今、日本で一番うまく行っているように見えるのがソフトバンク。純増数は全キャリア一位を維持し、過去最大を更新し続けているような状況です。そんなソフトバンクのテーマは、ずばり「割り切り」。

ソフトバンクは、ボーダフォンから譲られたときから、さまざまな部分で大胆な「割り切り」を実施してきました。「このユーザをだますような割賦システムはどうか?」→「今数を取れさえすればよい、満足度低下はそのときに考えろ」、「この料金プランでは無線容量は逼迫してしまうのでは?」→「安さを追求することが先、足りなくなったらそのとき考えろ」。

一応公共の通信を担う電気通信事業者としては、過去に類を見ない、大胆すぎるほどの割り切りを実施してきたのがソフトバンク。言ってみれば、「ソフトバンクの獲得戦略が第一、通信事業者としての責務は後回しにしろ」と言う、超大胆な割り切りがまずあったように思います。

もちろん、私は、ソフトバンクの通信事業者としての責任を度々追及していますが、会社戦略としてはこんなことは枝葉のこと。怒られて頭を下げるだけで済むのなら、こんなに安いことはありません。容量が足りなくて速度が出なくなってきた、それでだれが困りますか、といわれて、困る人はいないと割り切ったらそれでOK。実際、だれも困っていないんです。速度が出なくても使っている人はそれなりに満足している。

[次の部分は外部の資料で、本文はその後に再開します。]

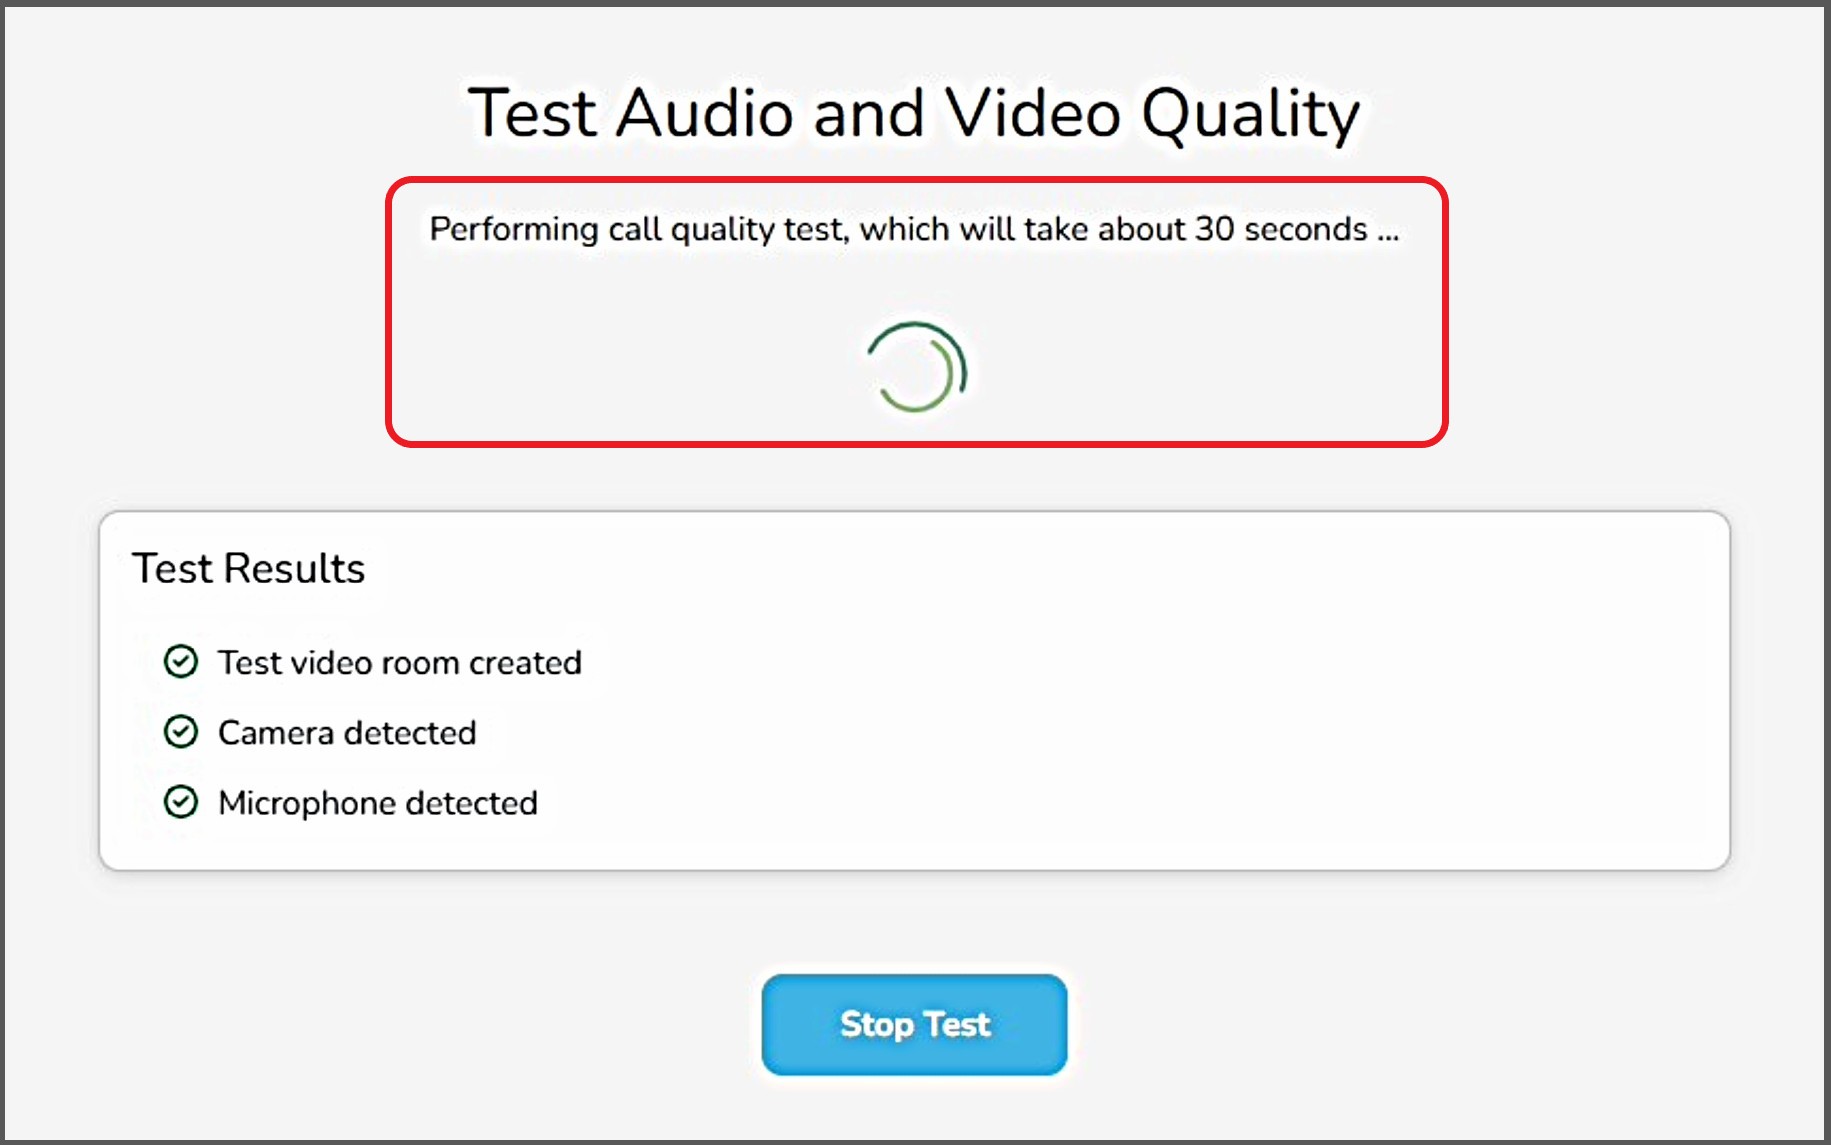Click the word 'Camera' in the results list
Screen dimensions: 1831x1145
(276, 733)
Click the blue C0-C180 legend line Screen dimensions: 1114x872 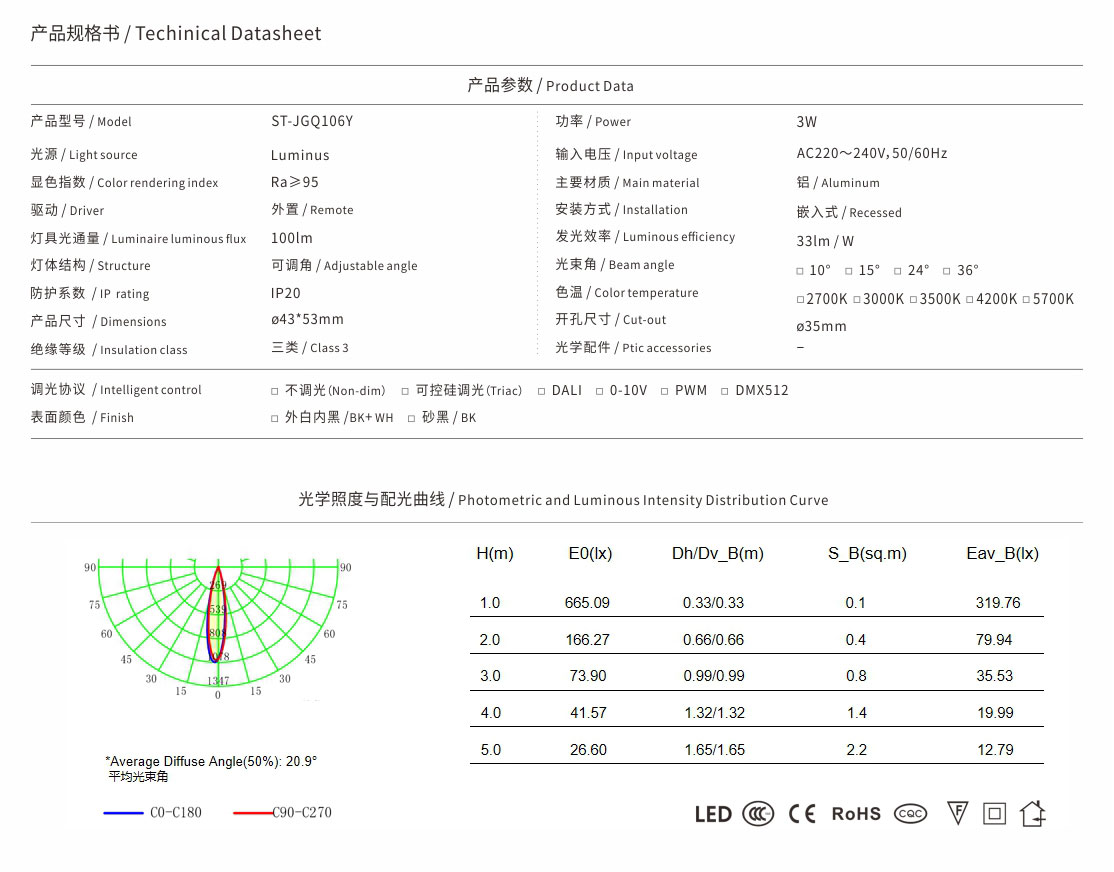pyautogui.click(x=124, y=813)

特にiPhoneなどは比べる相手がいないわけですから、比較されて評価が下がる心配も無い。

そんなもの(インフラ)にわざわざ金をかけることこそ、経営者としては無能の範疇なのかもしれません。インフラに1億円つぎ込めば、100人の解約者中一人くらいの解約は防げるかも知れませんが、販売店に1億円入れれば1000人以上の加入者がとれます。こんな単純な損得勘定ができないドコモやauは、なぜならソフトバンクにできる「割り切り」ができないでいるからだと考えます。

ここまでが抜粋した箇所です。